Ethics and Criminal Justice
The aim:
1. Providing basic knowledge about the specificity of ethical reflection and the main problems and disputes in ethics, as well as their relevance to criminal law, legal practice and criminal justice.
2. Developing skills to undertake and assess moral arguments in the field of criminal justice.
3. Strengthening the awareness of axiological involvement of legal practice and the criminal justice system.
Acquired knowledge:
1. Student possesses knowledge about status of moral and ethical reflection and their role in criminal justice system.
2. Student possesses knowledge about main streams of moral philosophy, their questions and methods of argumentation.
Acquired skills:
1. Student is able to solve problems regarding axiological argumentation in criminal justice.
2. Student is able to extract and analyse moral questions from complex legal, political, and/or social problems.
Acquired social skills:
1. Student is aware of ethical issues, and recognizes their multi-faceted relationships with law and criminal justice system.
2. Student thinks in a critical way, is open for a dialogue and cooperation when facing moral questions in criminal justice system.
3. Student is aware of the social roles performed within institutions of criminal justice system.
Course contents:
1. Tasks of ethical reflection. Present philosophical, sociological and legal context of ethical reflection.
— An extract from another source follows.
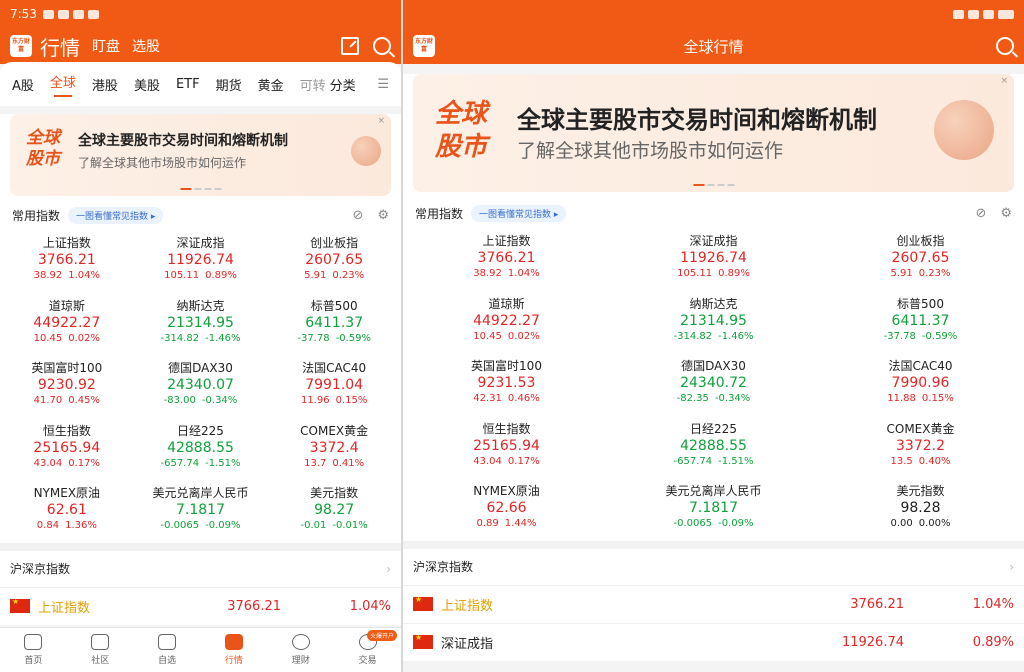 Image resolution: width=1024 pixels, height=672 pixels. I want to click on nav-watchlist: 自选, so click(168, 650).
2. Main streams of moral philosophy: deontology, virtue ethics, utilitarianism, and others.
3. Basic concepts and methods of moral reasoning and argumentation in law and criminal justice system.
4. Basic moral and ethical problems of contemporary criminal justice systems.
5. Moral problems related to the treatment of an individual at all stages of the criminal process: from preparatory proceedings, through criminal court proceedings, to executive criminal law.
6. The main concepts of punishment. Detailed issues related to the philosophy of morality, the philosophy of politics and justice.
Recommended reading:
1. Ethics and Criminal Justice. An Introduction, Kleinig, J., Cambridge University Press. Cambridge 2008.
2. Ethics for Criminal Justice Professionals, Roberson C., Mire S., CRC Press. Boca Raton 2010.
3. Ethical Dilemmas & Decisions in Criminal Justice 7th ed., Pollock, J.M., Wadsworth Cengage Learning. Belmont 2010, 2012.
4. Justice: What’s the Right Thing to Do, Sandel M., Farrar, Straus, and Giroux. New York 2010.
5. Stanford Encyclopedia of Philosophy http://plato.stanford.edu/ , many authors, Stanford. Stanford.
Additional reading:
1. The Routledge Handbook of Criminal Justice Ethics, Jacobs, J., Jackson, J., Routledge. London and New York 2017.
2. The Routledge Companion to Ethics, Skorupski J. (ed.), Routledge. Abingdon-New York 2010.